SystemFreeMemory for ssl->state 2: 27024
SystemFreeMemory for ssl->state 3: 27024
SystemFreeMemory for ssl->state 4: 17000
SystemFreeMemory for ssl->state 5: 17000
SystemFreeMemory for ssl->state 6: 17000
SystemFreeMemory for ssl->state 7: 17000
SystemFreeMemory for ssl->state 8: 17000
SystemFreeMemory for ssl->state 9: 16464
SystemFreeMemory for ssl->state 10: 13472
SystemFreeMemory for ssl->state 11: 13472
SystemFreeMemory for ssl->state 12: 13472
...(repeat x12)...
SystemFreeMemory for ssl->state 12: 13472
SystemFreeMemory for ssl->state 13: 13472
SystemFreeMemory for ssl->state 14: 13472
SystemFreeMemory for ssl->state 15: 13472
SystemFreeMemory after client.connect: 20432
WARNING | 18421 | 1542297208 |  TIMING |  checkConnection: client.connect() took 8183ms
WARNING | 18432 | 1542297208 | MQTT Successfully Reconnected
DEBUG | 18435 | 1542297208 | System free memory is: 20392
WARNING | 18696 | 1542297209 | MQTT reconnected, was disconnected for: 8.384000 seconds; signal RSSI: -75dB; Qual: 19/49
DEBUG | 18697 | 1542297209 | Beginning one-time initialization for MQTT network functionality
DEBUG | 19147 | 1542297209 | Going to OPERATIONAL state...
DEBUG | 19147 | 1542297209 | New publishing state: 1 from state: 0
DEBUG | 33645 | 1542297224 | System free memory is: 20392

So essentially from before TLS is enabled to a successful connection you need a minimum of 35KB free RAM, plus a margin of at least 10KB extra, at the very minimum. So looks like I should be shooting for 45KB free RAM minimum prior to starting MQTT. Without TLS it only takes up around 7KB of runtime RAM (for my max packet size). That’s a ton of extra memory, but I suppose it goes with the territory for TLS. Hopefully this helps other folks plan when using this library.
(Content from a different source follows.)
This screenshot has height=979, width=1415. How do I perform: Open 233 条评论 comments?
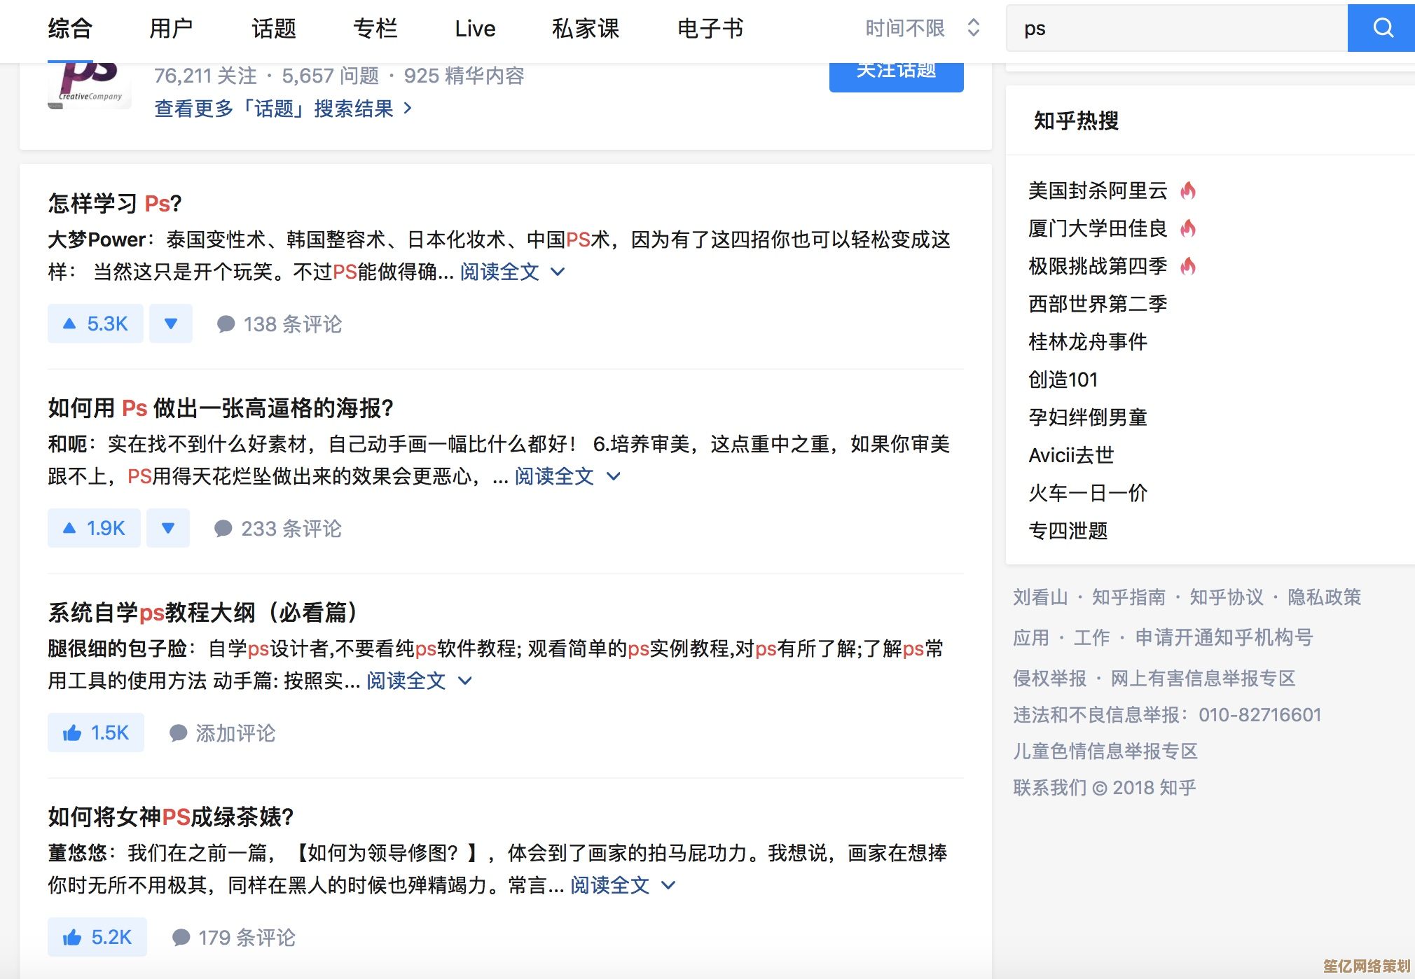coord(278,529)

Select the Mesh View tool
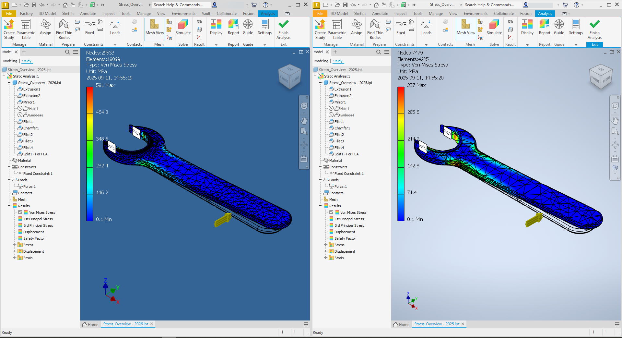pos(154,29)
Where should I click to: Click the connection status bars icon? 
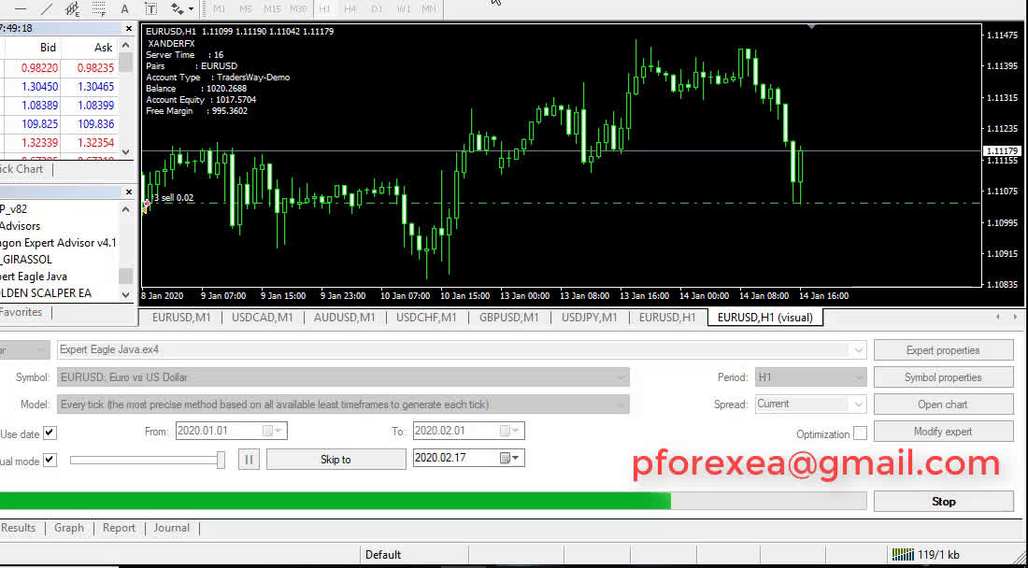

Looks like I’ll just have to really tighten up my RAM usage in other parts of my code in order to have confidence in being able to consistently connect.


I believe the MQTT-TLS as it is now uses MBEDTLS 2.07 which uses a 16kByte input and output buffer. With MBEDTLS 2.12 you have the option to set the size of these buffers independently. Getting MQTT-TLS to use this later version of MBEDTLS is not too difficult and allows for a smaller footprint though it still requires good RAM pruning skills elsewhere in your app.